Non stiamo parlando di bruscolini, perché tra inflazione e interessi, si calcola che il debito da restituire ammonterebbe a circa 1.000 miliardi di dollari, quasi quanto il debito USA in mano alla Cina. La Casa Bianca non ha ancora detto la sua e difficilmente Trump riuscirà a cavare anche un solo ragno dal buco. Semmai, potrebbe mettere il caso nel calderone delle trattative con Pechino per accrescere la pressione sul governo cinese e cercare di strappare condizioni commerciali più favorevoli all’America.

Quasi impossibile, però, che i cinesi accettino mai di pagare per un debito di 108 anni fa; in primis, perché sarebbe politicamente umiliante e secondariamente perché così riconoscerebbero esplicitamente l’eredità del governo nazionalista precedente alla nascita della Repubblica Popolare. Per non parlare dell’entità della cifra, praticamente pari a circa 8 punti del pil cinese.

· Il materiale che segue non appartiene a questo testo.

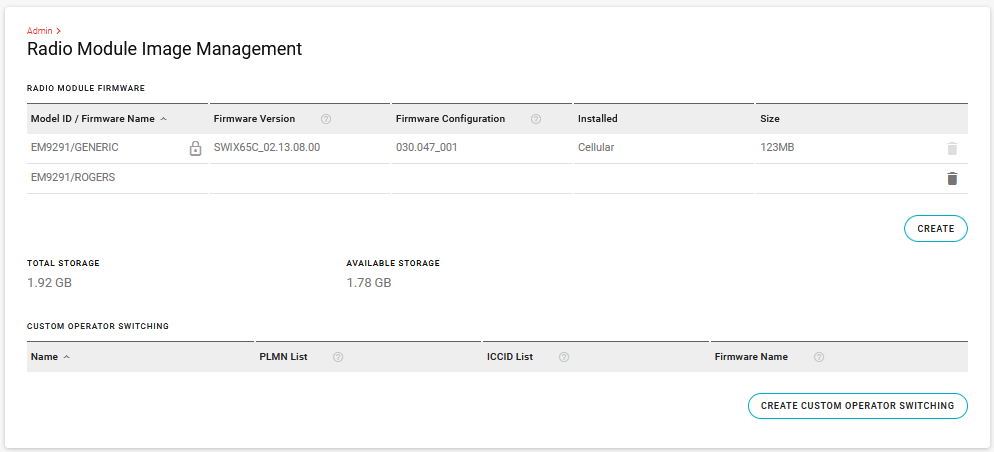This screenshot has height=452, width=994.
Task: Select the EM9291/GENERIC row
Action: [75, 148]
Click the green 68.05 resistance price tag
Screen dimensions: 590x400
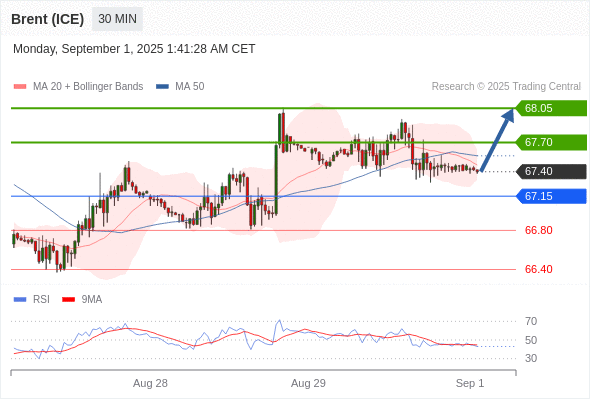pos(551,108)
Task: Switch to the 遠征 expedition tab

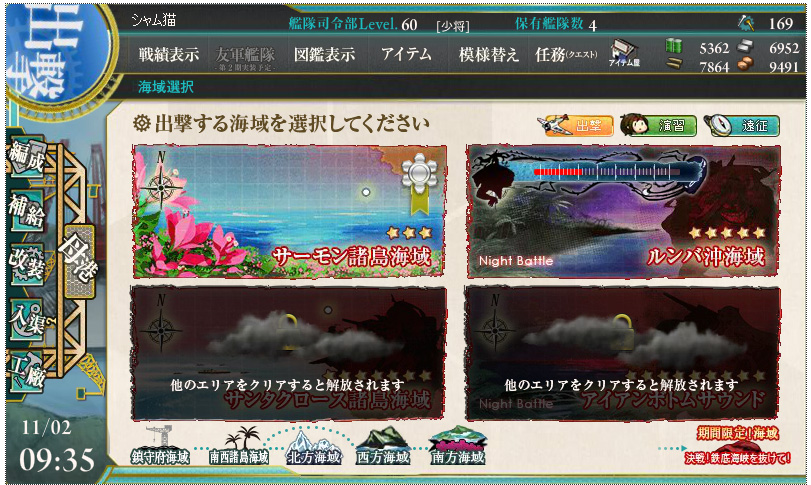Action: click(x=742, y=125)
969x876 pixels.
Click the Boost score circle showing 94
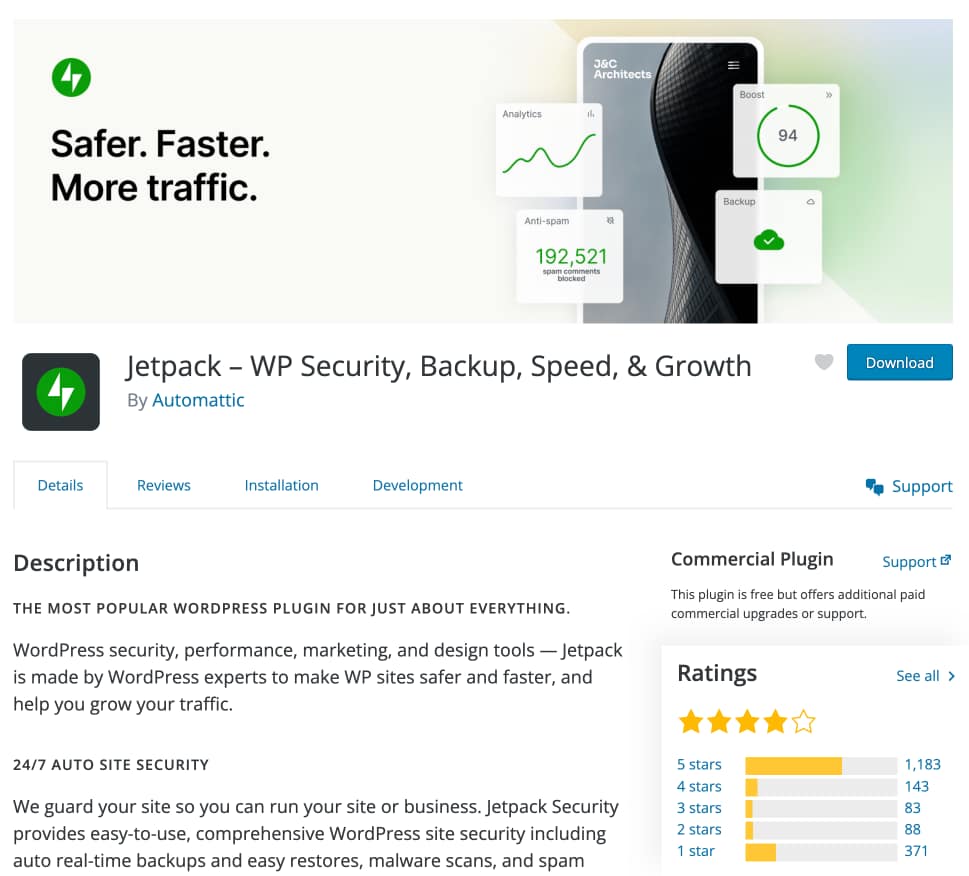click(787, 135)
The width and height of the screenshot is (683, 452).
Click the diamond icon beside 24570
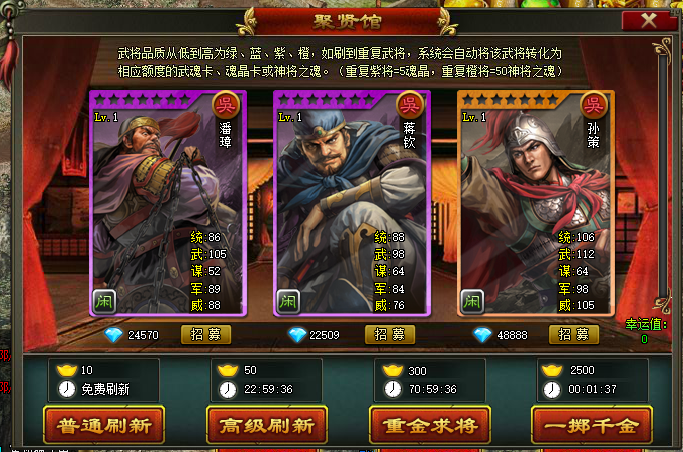pyautogui.click(x=114, y=335)
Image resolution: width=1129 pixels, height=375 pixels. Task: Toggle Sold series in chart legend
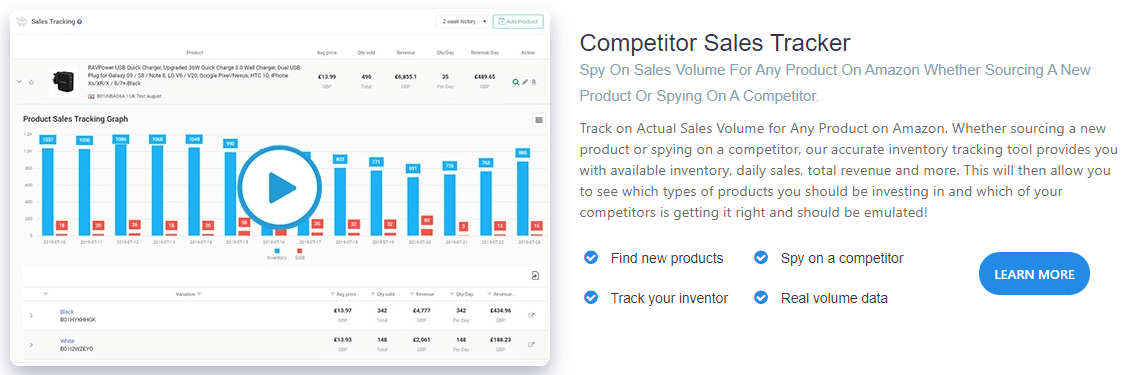[299, 253]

Potremmo relegare il caso tra le cronache marziane di economia, ma esso offre qualche spunto di riflessione di un certo interesse. Il fatto che la Cina non riconosca un debito preesistente all’avvento dell’era comunista potrebbe sembrarci scontato, anche perché l’obbligazione risale ormai a oltre un secolo fa. Ma il ripudio del debito di fatto costituisce storicamente un’opzione in mano ai governi con più frequenza di quanto si creda, specie dopo la caduta di una dittatura o il passaggio da una forma istituzionale all’altra. Uno stato africano, asiatico o anche sudamericano potrebbe decidere, a seguito di una svolta politica traumatica, di non pagare per debiti contratti da governi precedenti e tacciati di corruzione, malaffare e di avere utilizzato i proventi contro il popolo e non a suo favore.

L’ipotesi appare molto remota presso le grandi economie occidentali, eppure dovremmo stare cauti anche in questi casi. L’Italia vive da decenni convulsioni politiche assai profonde, che hanno fatto collassare la Prima e la Seconda Repubblica nel giro di un quarto di secolo. C’è tra gli elettori un sentimento diffuso, per quanto assai opinabile, secondo cui l’alto debito pubblico sia stato contratto a seguito di ruberie di stato e risulterebbe ingiusto che a pagarlo siano i soliti noti, cioè i contribuenti. Questo modo di pensare ha quasi lambito la politica italiana negli ultimi mesi, con la nascita del governo giallo-verde, quando si è parlato, più per propaganda irresponsabile che per convinzione, di ripudiare almeno parte del debito.

Chi ci dice che tra qualche anno non si creino le condizioni per rivendicazioni più politicamente sostenute e tali da minacciare i possessori del debito sovrano italiano?